*The input*:
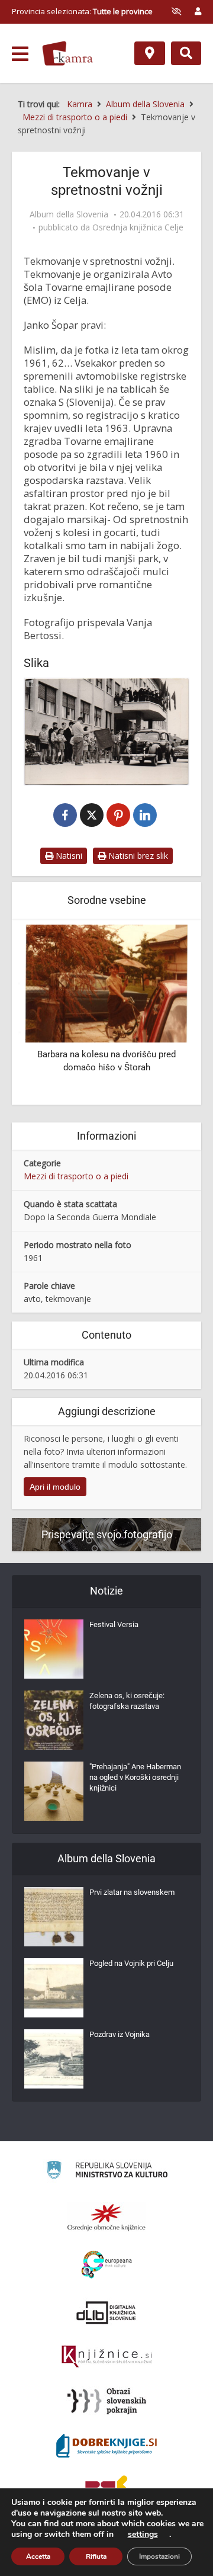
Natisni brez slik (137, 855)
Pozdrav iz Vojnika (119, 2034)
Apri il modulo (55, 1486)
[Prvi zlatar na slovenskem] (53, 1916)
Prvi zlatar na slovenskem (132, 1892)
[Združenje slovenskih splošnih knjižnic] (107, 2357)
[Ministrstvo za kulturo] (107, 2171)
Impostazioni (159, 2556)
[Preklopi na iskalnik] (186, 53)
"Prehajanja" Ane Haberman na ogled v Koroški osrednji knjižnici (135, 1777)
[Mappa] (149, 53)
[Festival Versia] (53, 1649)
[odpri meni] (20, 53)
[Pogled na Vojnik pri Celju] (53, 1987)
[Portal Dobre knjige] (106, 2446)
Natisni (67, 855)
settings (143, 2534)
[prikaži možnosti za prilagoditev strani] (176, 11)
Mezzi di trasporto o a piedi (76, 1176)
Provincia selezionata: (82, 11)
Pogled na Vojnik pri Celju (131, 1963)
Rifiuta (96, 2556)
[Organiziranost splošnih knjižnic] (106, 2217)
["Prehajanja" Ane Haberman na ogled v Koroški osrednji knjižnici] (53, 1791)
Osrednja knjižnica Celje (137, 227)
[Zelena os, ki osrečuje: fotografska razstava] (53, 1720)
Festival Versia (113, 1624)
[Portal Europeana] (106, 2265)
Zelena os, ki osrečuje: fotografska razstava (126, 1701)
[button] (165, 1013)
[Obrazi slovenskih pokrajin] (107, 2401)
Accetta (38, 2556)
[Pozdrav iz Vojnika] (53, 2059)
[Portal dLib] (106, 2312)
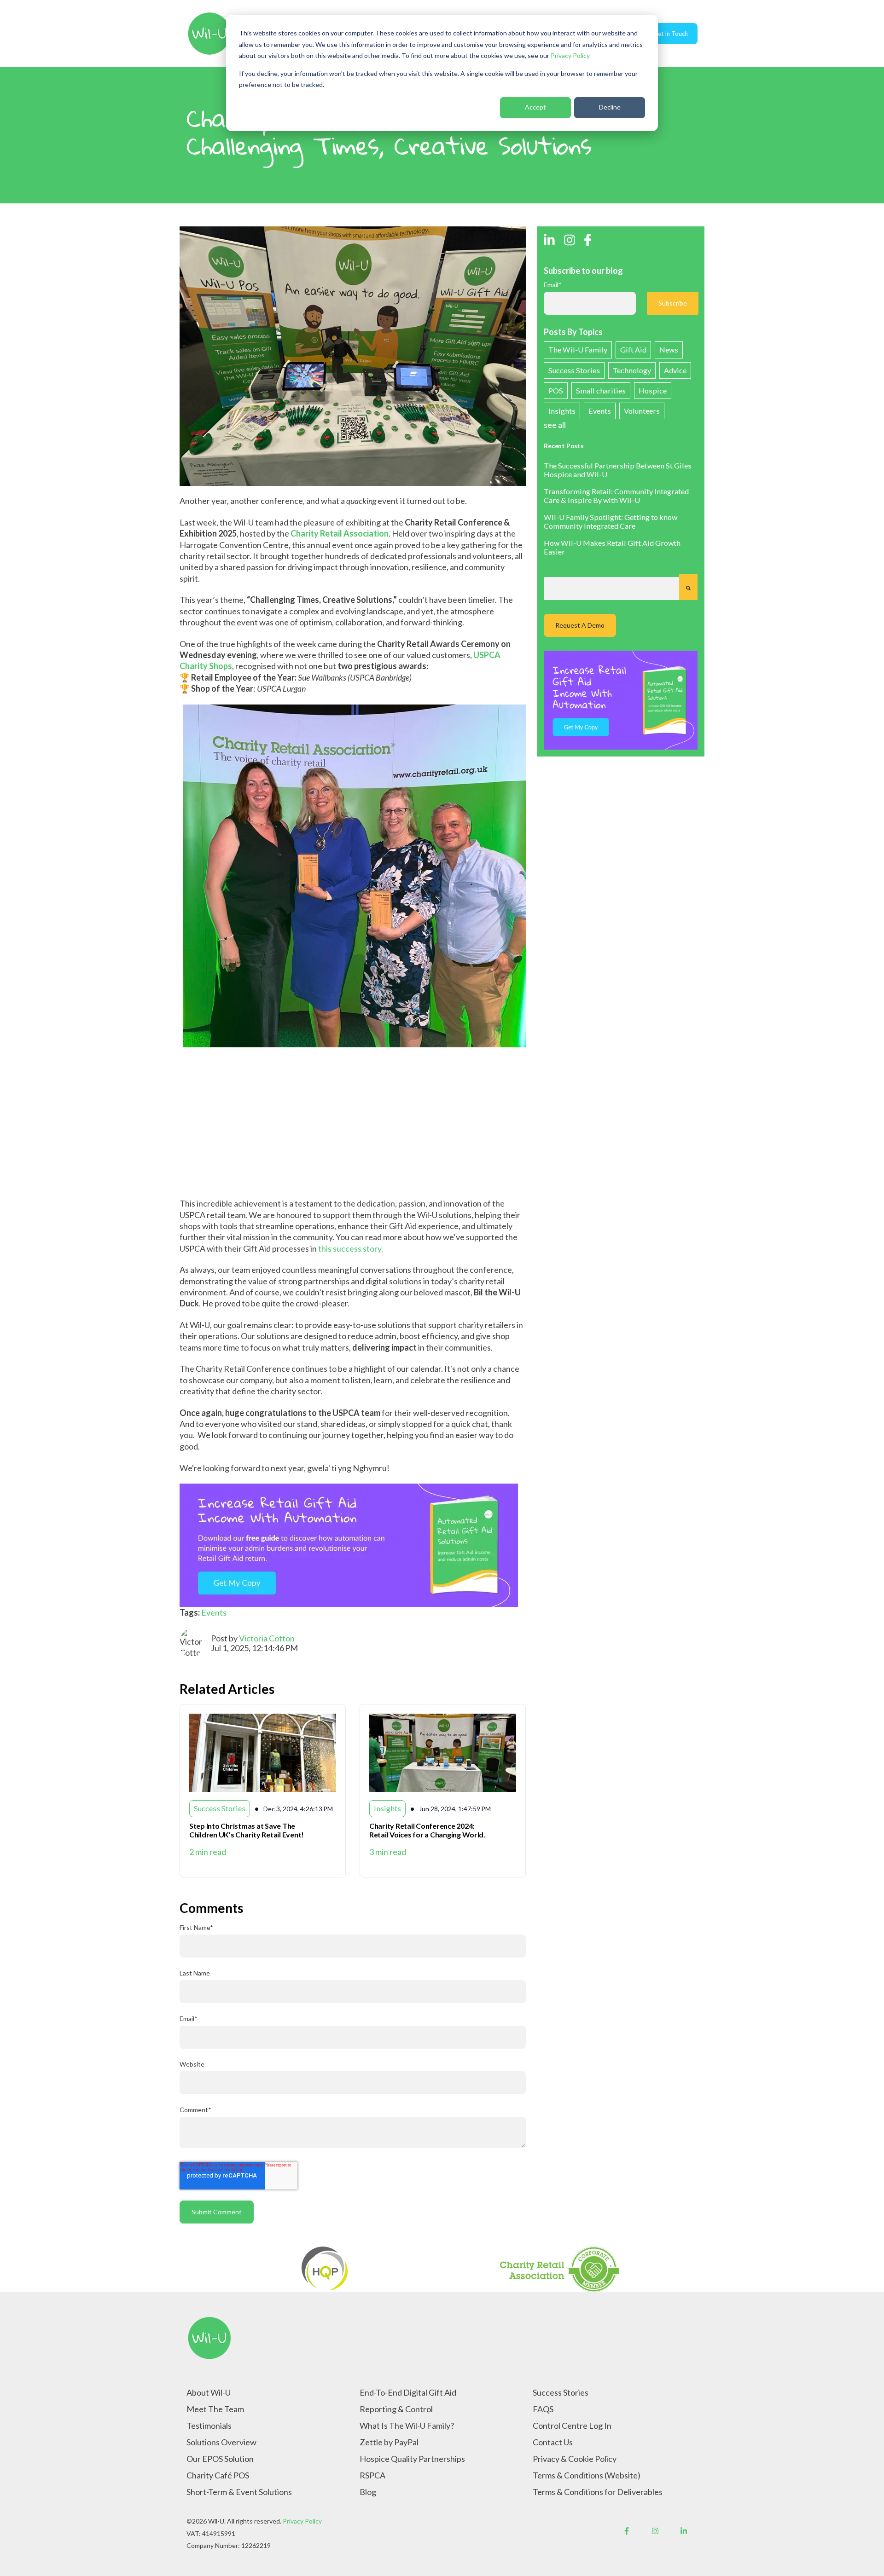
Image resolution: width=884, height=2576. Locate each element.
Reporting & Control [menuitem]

*What is being asked*:
In the listing above, find the line with "[odpri meni] (20, 53)" and the line with "Zelena os, ki osrečuje: fotografska razstava (126, 1701)", then print exactly those lines and every line between them.

*Response to this exercise*:
[odpri meni] (20, 53)
[Pogled na Vojnik pri Celju] (53, 1987)
[Portal Dobre knjige] (106, 2446)
Natisni (67, 855)
settings (143, 2534)
[prikaži možnosti za prilagoditev strani] (176, 11)
Mezzi di trasporto o a piedi (76, 1176)
Provincia selezionata: (82, 11)
Pogled na Vojnik pri Celju (131, 1963)
Rifiuta (96, 2556)
[Organiziranost splošnih knjižnic] (106, 2217)
["Prehajanja" Ane Haberman na ogled v Koroški osrednji knjižnici] (53, 1791)
Osrednja knjižnica Celje (137, 227)
[Zelena os, ki osrečuje: fotografska razstava] (53, 1720)
Festival Versia (113, 1624)
[Portal Europeana] (106, 2265)
Zelena os, ki osrečuje: fotografska razstava (126, 1701)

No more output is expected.